Una donna che si è prestata ad una gravidanza surrogata (utero in affitto) ha difeso il bambino, affetto da labiopalatoschisi, contro la volontà della coppia che aveva commissionato la gravidanza e pretendeva che la madre surrogata abortisse.
E’ inconcepibile che si possa abortire un bambino affetto da labiopalatoschisi, condizione che si può risolvere chirurgicamente! il mito del figlio perfetto affligge oggi gran parte dei genitori. si vuole il controllo della vita, mentre la vita con le sue molteplici possibilità positive e negative sfugge al controllo dell’essere umano. “Non hai il potere di rendere bianco o nero un solo capello” ammonisce N.SignoreGesù Cristo (Matteo 5, 36).
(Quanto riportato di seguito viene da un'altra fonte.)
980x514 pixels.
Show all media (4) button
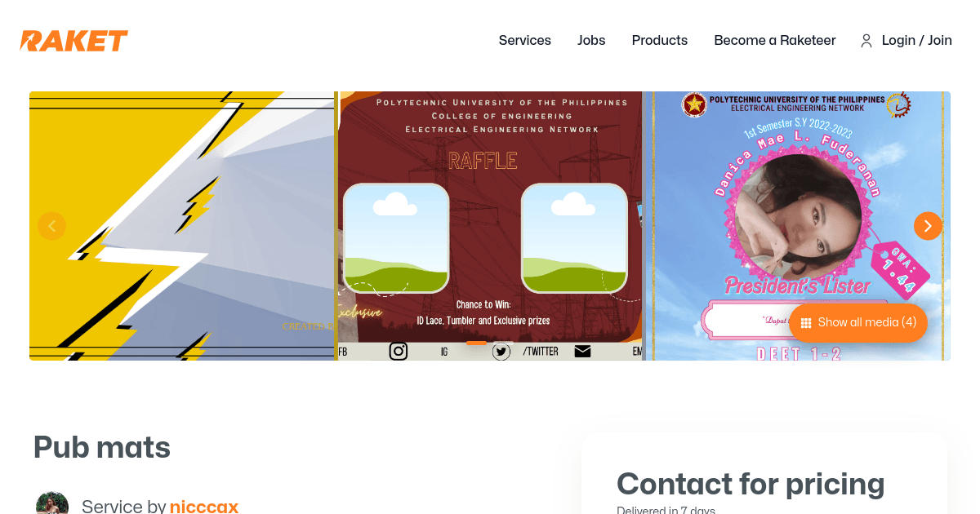pos(858,323)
L’uomo deve essere prudente e ragionevolmente previdente, senza illudersi che questo suo atteggiamento possa garantire il controllo sulla vita.
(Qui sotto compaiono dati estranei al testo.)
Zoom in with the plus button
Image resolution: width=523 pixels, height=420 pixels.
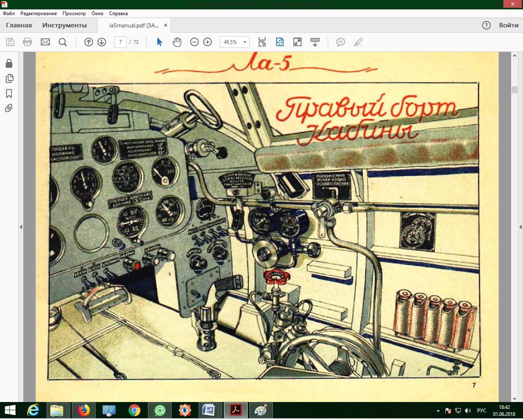[208, 42]
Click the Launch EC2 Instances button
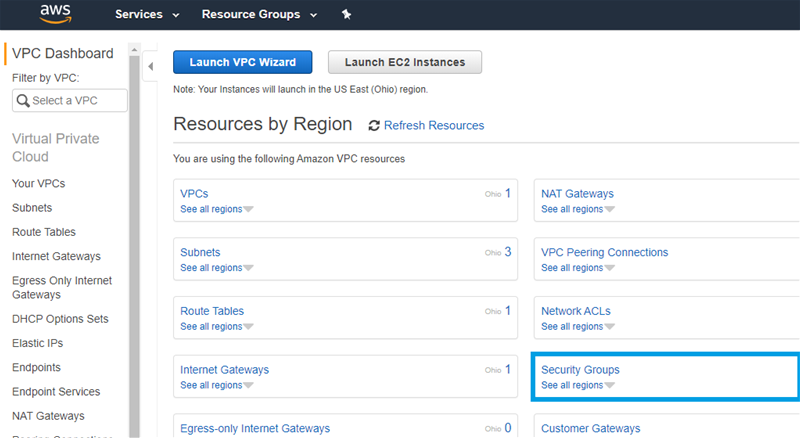 tap(404, 62)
Nel caso in esame si evidenzia la superbia e la presunzione della coppia che pensa di comprare un bambino sfruttando una donna probabilmente povera, e di consumare l’arbitrio di eliminare con il procurato aborto un figlio “imperfetto”. Si evidenzia anche un autentico amore materno nella donna che si era prestata alla gravidanza surrogata.
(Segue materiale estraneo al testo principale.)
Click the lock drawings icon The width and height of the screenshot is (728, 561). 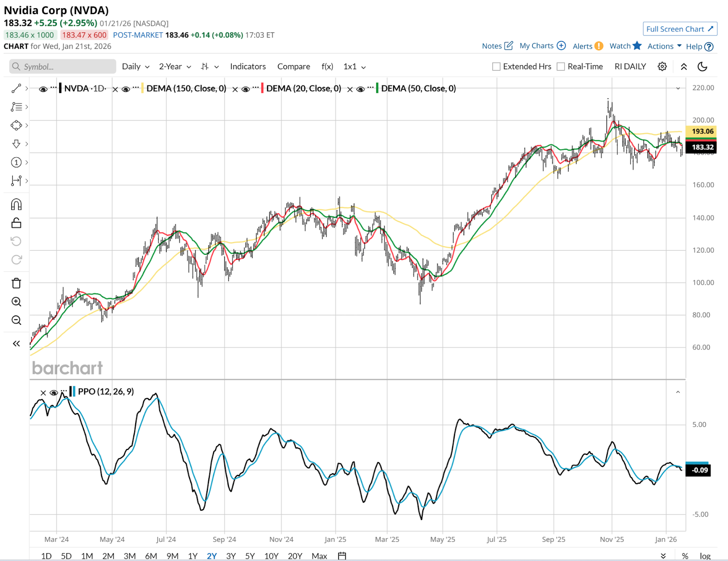[16, 223]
La gravidanza surrogata è in ogni caso riprovevole. Il legislatore che la consente va contro il diritto naturale, impone una tecnica che mercifica concepimento e gravidanza. La Procreazione Medicalmente Assistita genera una schiera di embrioni, che non verranno mai impiantati, bensì gettati via oppure criocongelati; è fallimentare nella stragrande maggioranza dei casi; non è in grado di riprodurre il cross talking tra concepito ed organismo materno. In caso di gravidanza surrogata emergono conflitti di interesse tra coppia commissionante e donna in affitto. Il figlio che nascerà subirà poi il disorientamento di chi non conosce le sue vere radici, così presuntuosamente e malamente manipolate.